She really was better off that he did go, she knew that. There were just too many complications that came with being involved with a man like him. Life would be simpler without the want, the lust, the sheer hunger to crawl naked all over him.

If he had stayed, would she have given in? Of course she would have. She huffed out a frustrated sigh. She needed to shed the leftover shit from her relationship with Phillip. More than anything, reminders lingering in the house weren’t helping her move on. What was that thing about writing a letter and then burning it being somehow cathartic? Would the same hold true if she burned all the stuff he’d left at her door? Most of it was what she’d given him as gifts, so perhaps that would count as sort of her “letter.”

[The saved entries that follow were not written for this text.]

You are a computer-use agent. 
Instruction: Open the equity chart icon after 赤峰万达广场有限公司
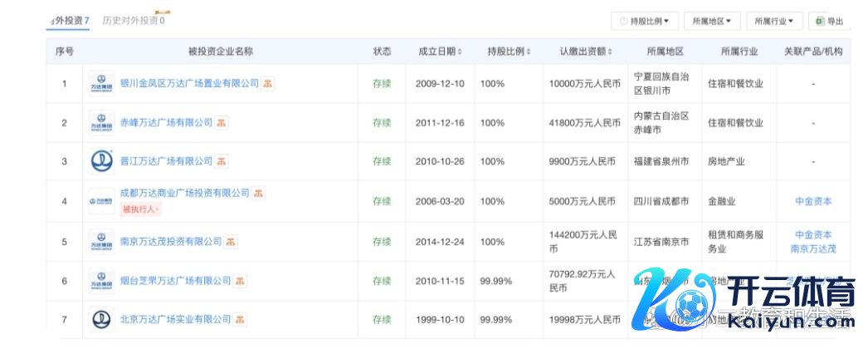coord(222,123)
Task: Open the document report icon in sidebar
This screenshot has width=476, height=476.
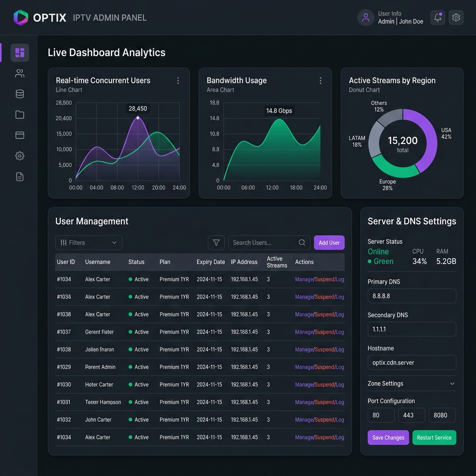Action: pos(20,177)
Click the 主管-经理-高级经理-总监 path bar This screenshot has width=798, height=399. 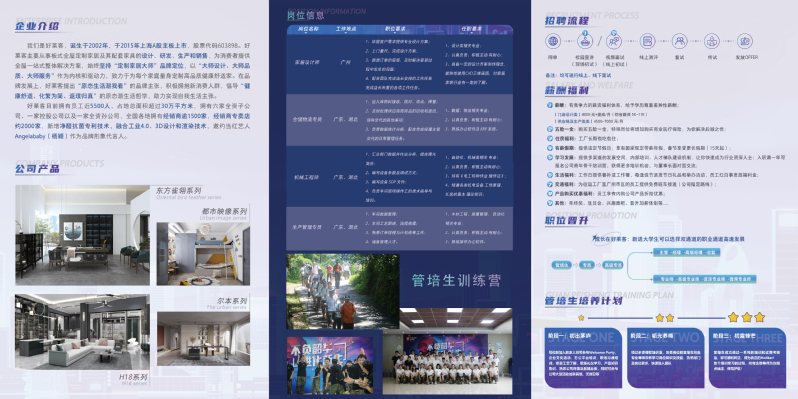687,252
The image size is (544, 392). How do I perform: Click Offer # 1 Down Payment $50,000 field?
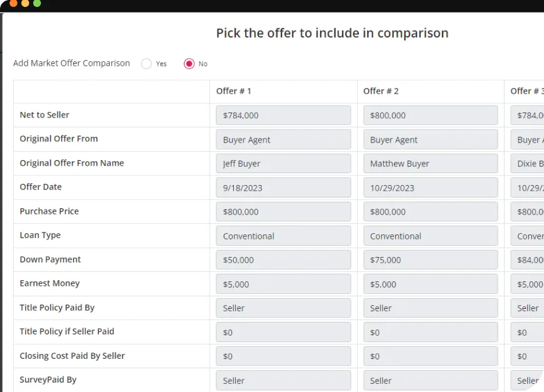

Indecision gnawed at her. Might be worth a shot. She didn’t want to hold on to someone that had walked away without a backward glance. She didn’t want to hold on to someone she had proved to herself she could live without, even if she had done so while consuming untold pounds of chocolate.

“Hey.” Edward snapped his fingers in front of her face. She blinked and focused on him.

“What?”

“Where’d you go? I was talking to you and you zoned out on me.”

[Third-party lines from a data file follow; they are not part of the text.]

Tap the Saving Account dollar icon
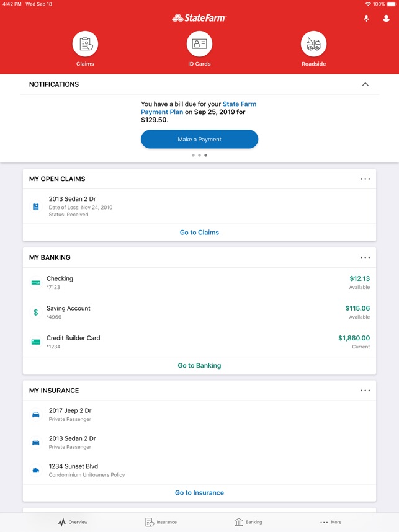Screen dimensions: 399x532 click(36, 313)
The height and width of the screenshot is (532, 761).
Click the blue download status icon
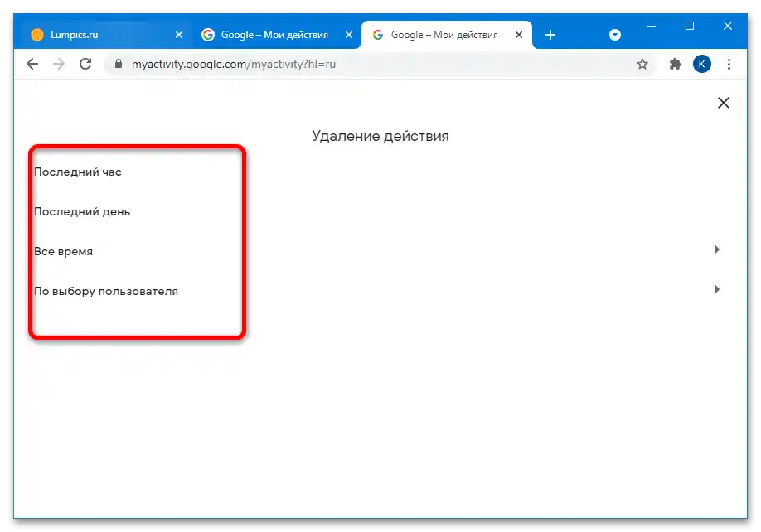(615, 34)
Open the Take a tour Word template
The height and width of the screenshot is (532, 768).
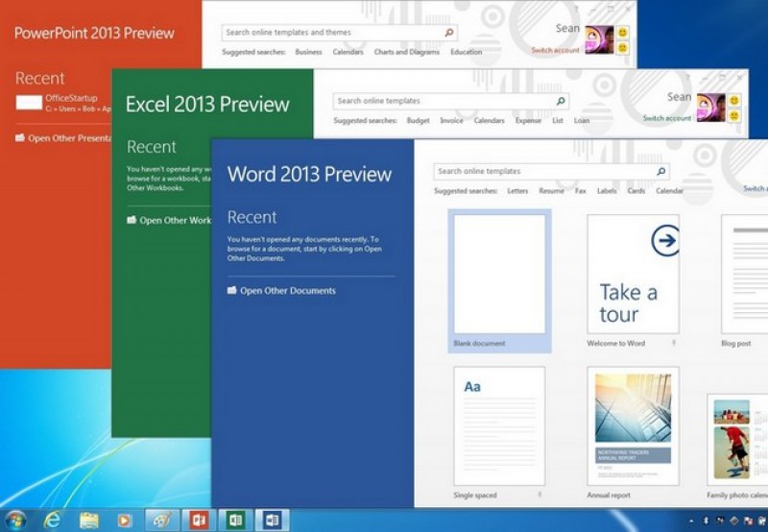pos(633,278)
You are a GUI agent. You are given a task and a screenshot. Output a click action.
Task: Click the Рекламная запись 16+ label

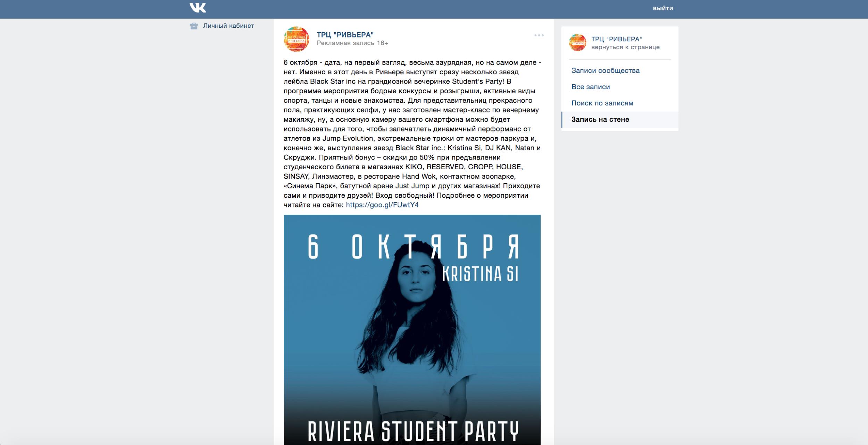click(352, 43)
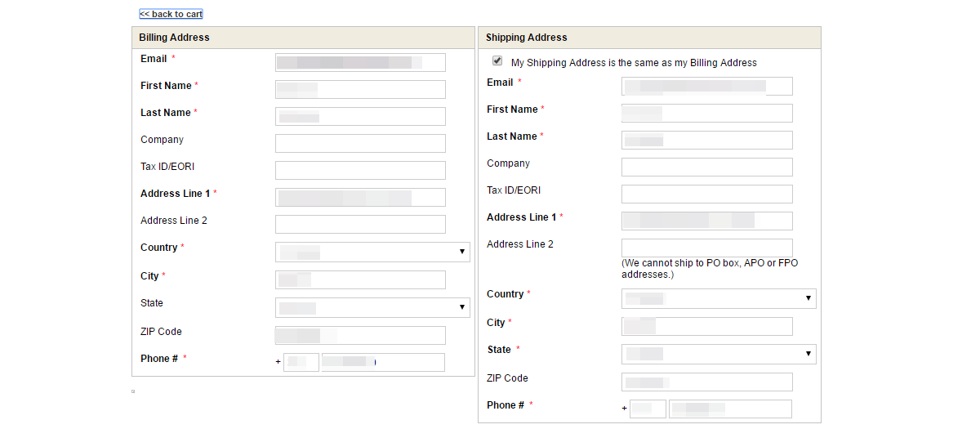Expand the shipping Country dropdown
The width and height of the screenshot is (980, 429).
click(x=719, y=298)
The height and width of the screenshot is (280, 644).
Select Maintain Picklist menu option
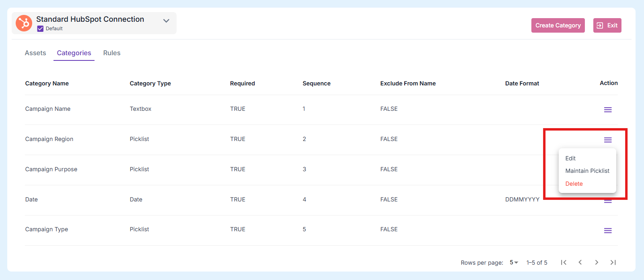click(587, 171)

“I’m tired,” she lied. “You know I don’t get up until the sun is high overhead.”

“Time to get over that. C’mon, finish up.”

“It’s illegal to be this perky this early.” Jane lowered her head to the table. “I don’t want to go shopping.”

“Liar.”

“Am not,” she whined. “You said we were going out for breakfast and coffee.”

“And we did. Now, I want to go shopping and don’t want to go alone, so you’re going with me.”

“What about your date from last night. Why not call him to go with you?”

“Because he’s the reason I’m going shopping.”

Edward usually didn’t need a reason to add to his wardrobe, but this was kind of interesting. “Are you ever going to tell me about this guy?”

“Are you ever going to stop moping around the apartment?”

Oh that was low. He was right, but still a low blow. “I’m not moping at the apartment right now.”

“No, you’re moping in this lovely little café.”

“I wouldn’t have to if you hadn’t promised me espresso drinks and pastries I don’t have to make.”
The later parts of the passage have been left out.